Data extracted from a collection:

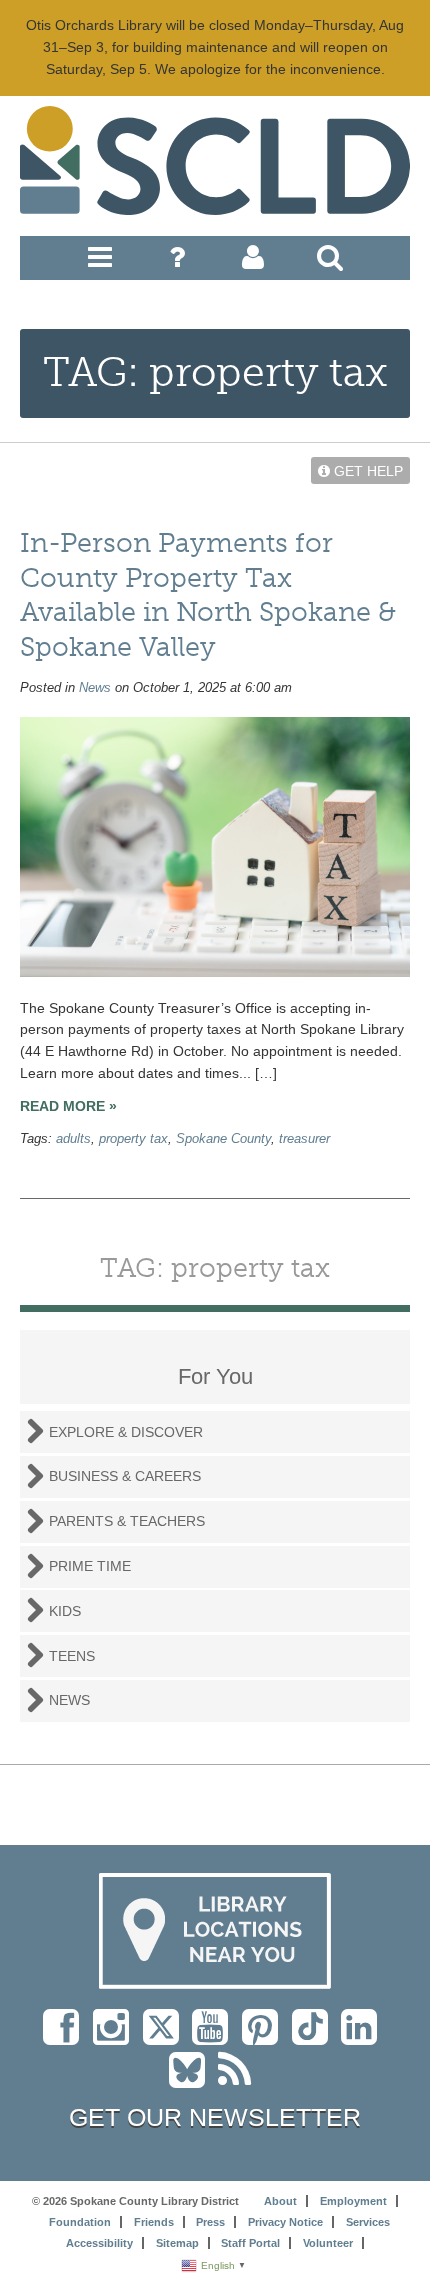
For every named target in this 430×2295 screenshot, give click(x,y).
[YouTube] (215, 2037)
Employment (353, 2201)
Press (210, 2222)
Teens (72, 1656)
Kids (65, 1611)
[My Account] (253, 262)
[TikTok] (316, 2037)
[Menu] (100, 262)
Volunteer (328, 2243)
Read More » (68, 1106)
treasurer (304, 1139)
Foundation (80, 2222)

__Problem description__. Only the lines from the first line of the entries through the line containing "Volunteer (328, 2243)" should be output, exactly as they are, without pictures.

__Finished task__.
For every named target in this 430×2295 screenshot, give click(x,y).
[YouTube] (215, 2037)
Employment (353, 2201)
Press (210, 2222)
Teens (72, 1656)
Kids (65, 1611)
[My Account] (253, 262)
[TikTok] (316, 2037)
[Menu] (100, 262)
Volunteer (328, 2243)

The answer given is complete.